I have my suspicions about the below design. I somewhat suspect that either the ABC
approach should be used or the BaseModel
approach should be used, and not both. This would also remove multiple inheritance from the design, which would likely be another benefit – for simplicity if nothing else.
If this is the case, I would prefer to keep the runtime type-checking behaviour offered by Pydantic.

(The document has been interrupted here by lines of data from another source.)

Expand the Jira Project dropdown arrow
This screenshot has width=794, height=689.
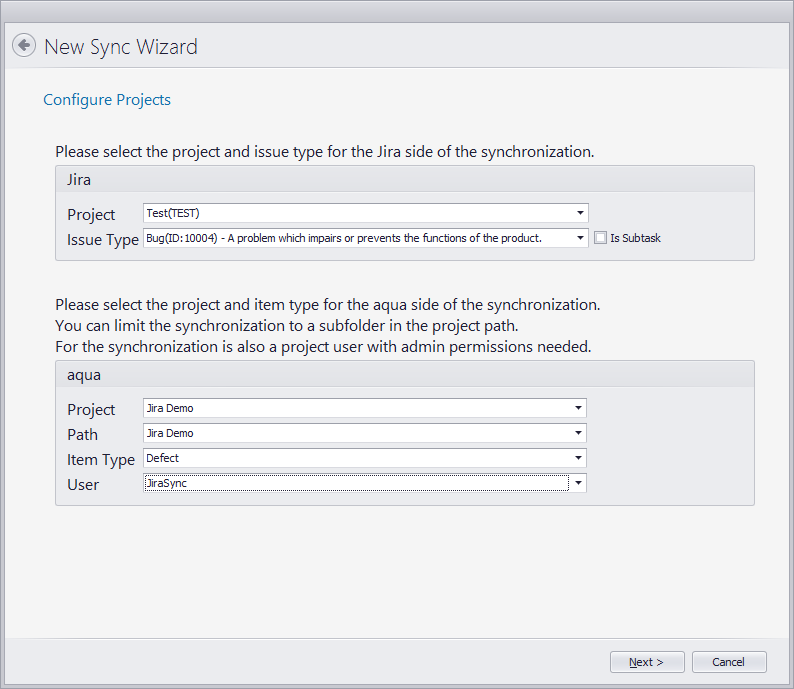tap(580, 213)
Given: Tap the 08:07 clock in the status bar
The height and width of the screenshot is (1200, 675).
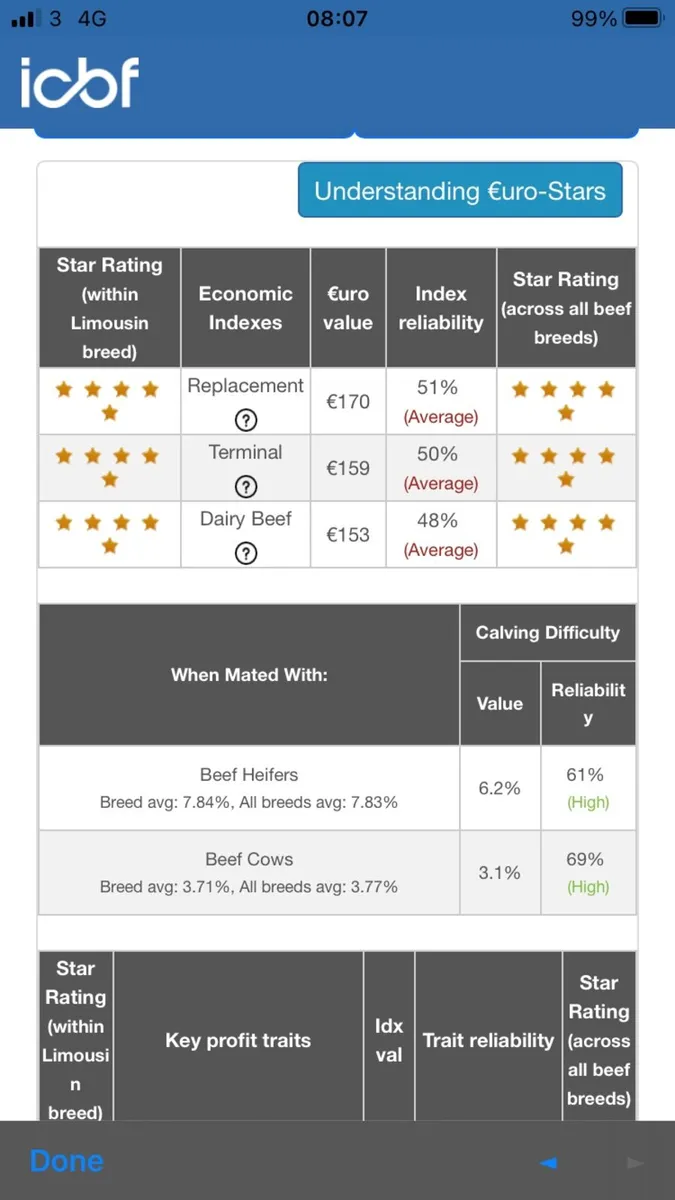Looking at the screenshot, I should point(337,19).
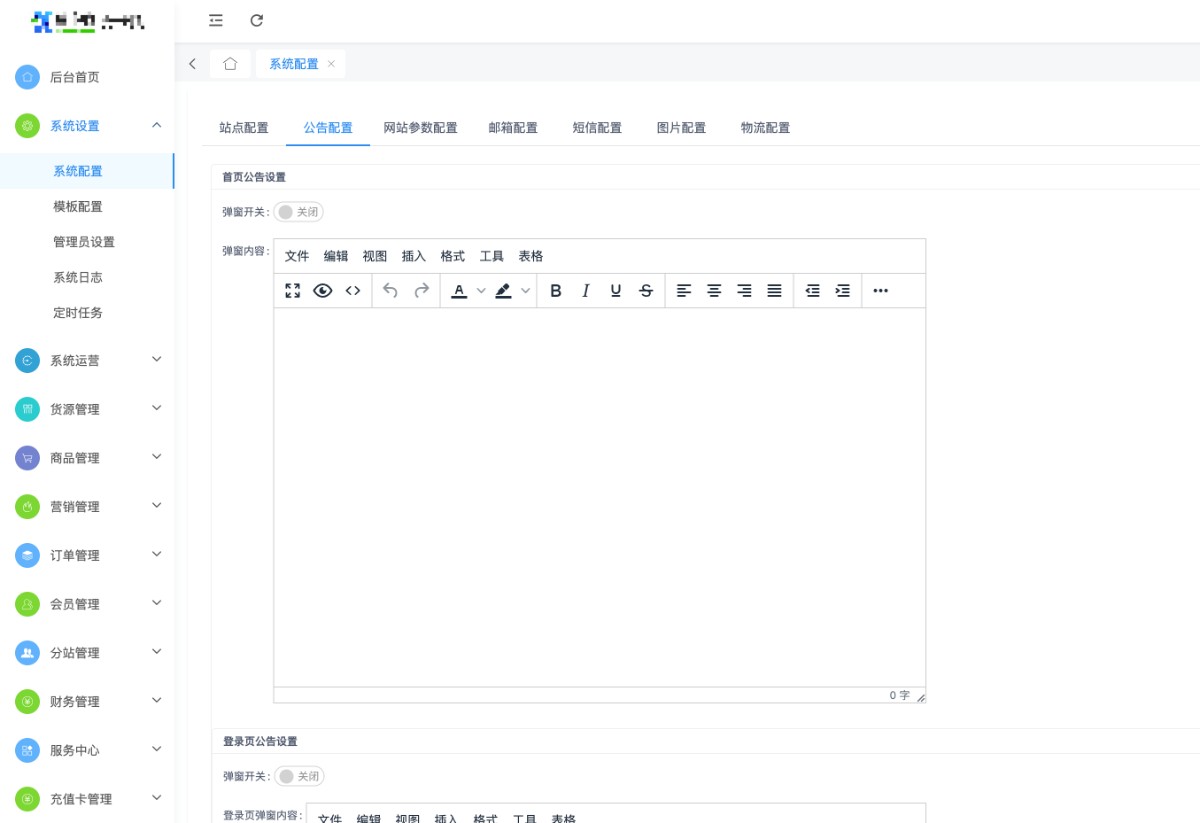This screenshot has width=1200, height=823.
Task: Open the 插入 menu in editor
Action: coord(413,256)
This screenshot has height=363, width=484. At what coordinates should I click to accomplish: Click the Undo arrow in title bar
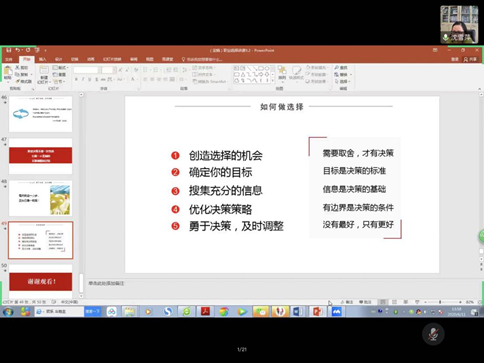17,50
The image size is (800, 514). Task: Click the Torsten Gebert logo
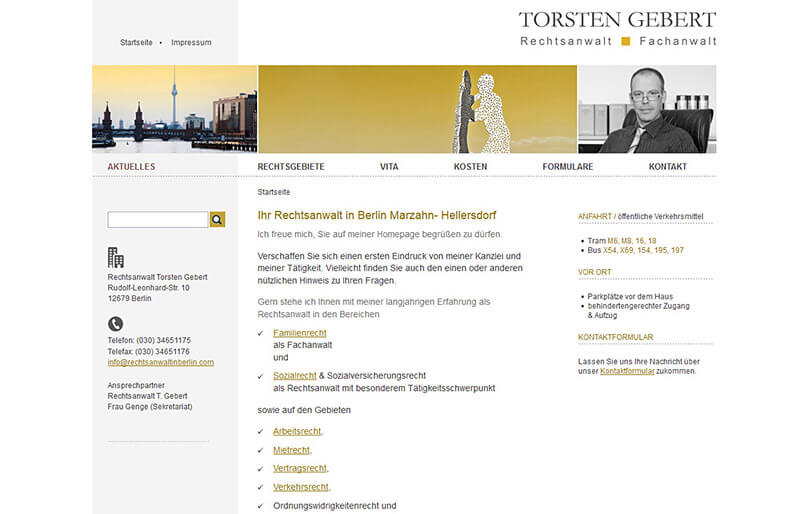[x=617, y=28]

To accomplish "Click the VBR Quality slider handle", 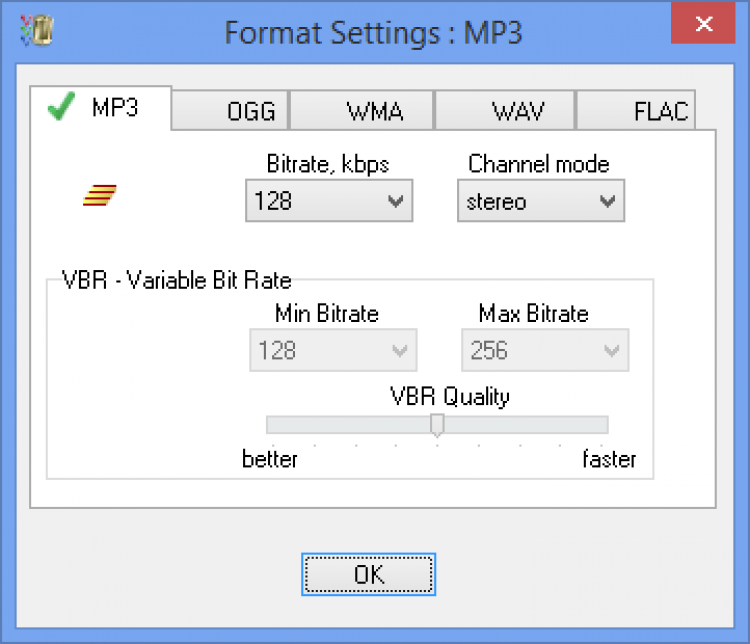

But in this case, I do not know how to implement a class Ticker
which can have two representations – as a str
and int
.
The immediate problem is a runtime error:
pydantic.errors.PydanticSchemaGenerationError: Unable to generate pydantic-core schema for <class '__main__.Ticker'>. Set `arbitrary_types_allowed=True` in the model_config to ignore this error or implement `__get_pydantic_core_schema__` on your type to fully support it.
If you got this error by calling handler(<some type>) within `__get_pydantic_core_schema__` then you likely need to call `handler.generate_schema(<some type>)` since we do not call `__get_pydantic_core_schema__` on `<some type>` otherwise to avoid infinite recursion.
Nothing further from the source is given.